BLACK ENTERPRISE celebrates the 45th anniversary of its roster of the nation’s largest black-owned businesses—The BE 100s. To commemorate the significance of this collective’s widespread impact on black business and economic development as well as American industry over four decades, we have presented 45 milestones moments. As part of this tribute, we continue our yearlong countdown.
Today we reveal No.17 in the web series “Great Moments in Black Business.”
A global oil and gas baron, Kase Lawal excels in a lucrative industry not dominated by people of color.
Born in Ibadan, Nigeria, to a local politician and a textile trader, Lawal knew growing up he wanted to be a businessman. But he did not know what business he would pursue. He became the founder and chairman of CAMAC, a Houston-based energy company. It has evolved into a multi-billion-dollar industry powerhouse from a small agricultural commodities firm.
Lawal has used ingenuity, hard work, and partnerships to build operations stretching from Africa to South America. His dexterity showed in 2010 when he bought the majority ownership in Pacific Asia Petroleum. Renamed CAMAC, the business became the only energy company on the New York Stock Exchange controlled by African Americans.
The deal came a year after CAMAC reported its peak level of revenues—$2.43 billion—on the 2009 BE 100s list. CAMAC, which stands for Cameroon-American, left the BE 100s in 2011 after changes in operational structure, management, and ownership. CAMAC and its units have regularly earned $1 billion in revenues since 2002. That year, it was No. 1 on the BE 100s, making the list for the first time. In 2006, CAMAC was named BE Company of the Year. Now, CAMAC explores, produces, processes, and trades crude oil, gas, and electrical power in Africa, Europe, and South America.

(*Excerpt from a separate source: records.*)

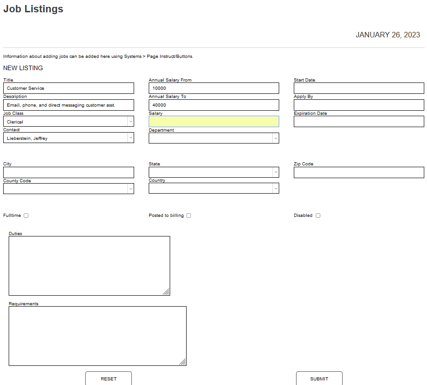
Task: Click into the highlighted Salary field
Action: [214, 122]
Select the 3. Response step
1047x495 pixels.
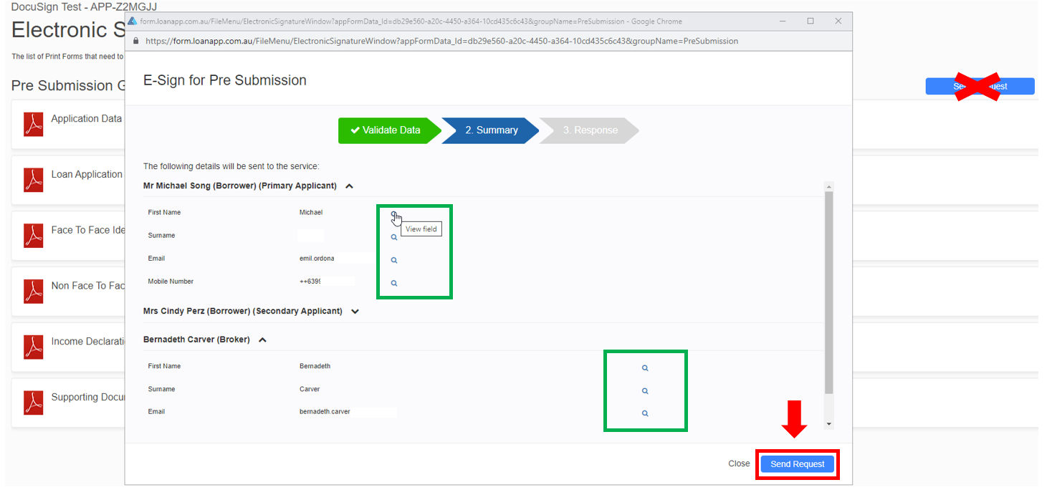(x=590, y=130)
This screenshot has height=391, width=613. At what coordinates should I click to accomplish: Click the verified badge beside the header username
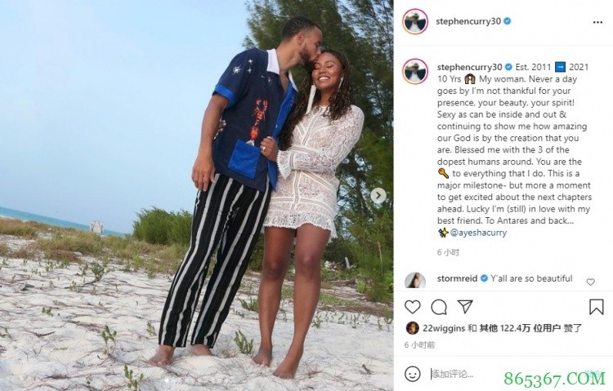click(507, 21)
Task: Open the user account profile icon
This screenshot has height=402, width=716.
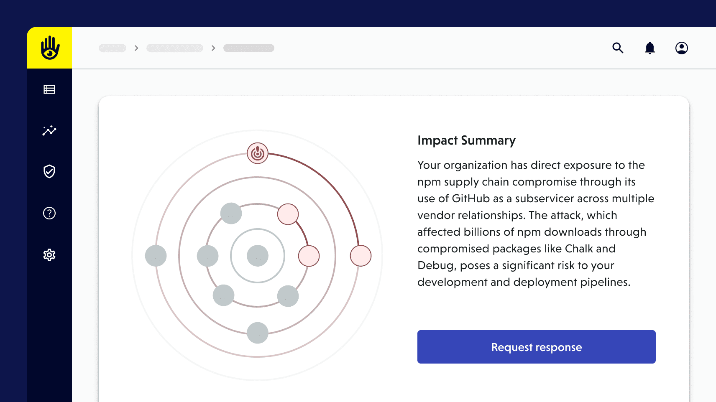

Lawal’s prowess is paying off. He reportedly is the fourth wealthiest black person in America with a net worth exceeding $3 billion. He purportedly follows David Steward, Robert Smith, and Oprah Winfrey, all BE 100s CEOs.
But Lawal’s incredible ride has not been easy. He founded CAMAC International Corp. in 1986. It then traded barley, tobacco, and other grains from the United States to West Africa. Lawal financed a deal allowing the tobacco to go from U.S. farms to an African processing plant. That’s when CAMAC Holdings was created.
In 1989, Lawal met Rilwanu Lukman, a Nigerian politician and oil industry insider. Lukman urged Lawal to focus on oil instead of agriculture. The timing was good as Nigeria was not tapped into the oil business, yet rich in that commodity. Tapping into his Nigerian contacts, Lawal formed Allied Nigeria and obtained oil production rights to large tracts of land in Nigeria.
Yet he needed financing for oil exploration. Lawal teamed with oil giant Conoco in 1991 after meeting with 19 different companies. A joint venture between Conoco and Lawal’s family business helped pump over $500 million into Nigeria over the next 10 years, according to Forbes. The venture prospered greatly, producing over 20,000 barrels of oil daily as of late 2000.
Lawal told CNN: “That partnership I believe was the cornerstone of the CAMAC that you know today. Subsequently, with that credibility and the advantage of partnering with Conoco, we were also able to partner with BP and also with Statoil of Norway and currently we have made a partnership with Eni, the largest Italian company, which is one of the top five oil companies in the world.”
In 1999, Lawal acquired an oil refinery and set up an energy trading firm. Before then, CAMAC mainly just did oil exploration and production. “We decided that we could get contracts, and assemble a risk management team that could deal with the volatility of selling oil and gas,” Lawal explained. Revenues rose from $114.26 million in 1999 to just over $1 billion in 2002.
In addition to oil business success, Lawal is board chairman of Unity National Bank, No. 13 on the 2017 Banks list, with assets of nearly $101 million.
Lawal told The Houston Chronicle this year that his entrepreneurial journey included relying on creating networks and forming mutually beneficial partnerships. He was a speaker at the Black Enterprise Entrepreneurial Summit in Houston.
The newspaper reported Lawal began advising and joined the board of Unity National after former Houston Mayor Lee Brown asked him to do so. Lawal reflected on the falling number of black-owned banks. “We need a national bank that can serve the American people, especially African American businesses and individuals.”
A masterful entrepreneur, Lawal also is a big advocate of encouraging blacks to consider Africa when exploring global investment opportunities.
“There is no other continent in the world where you can get a better return on investment than the African continent,” Lawal said in the interview.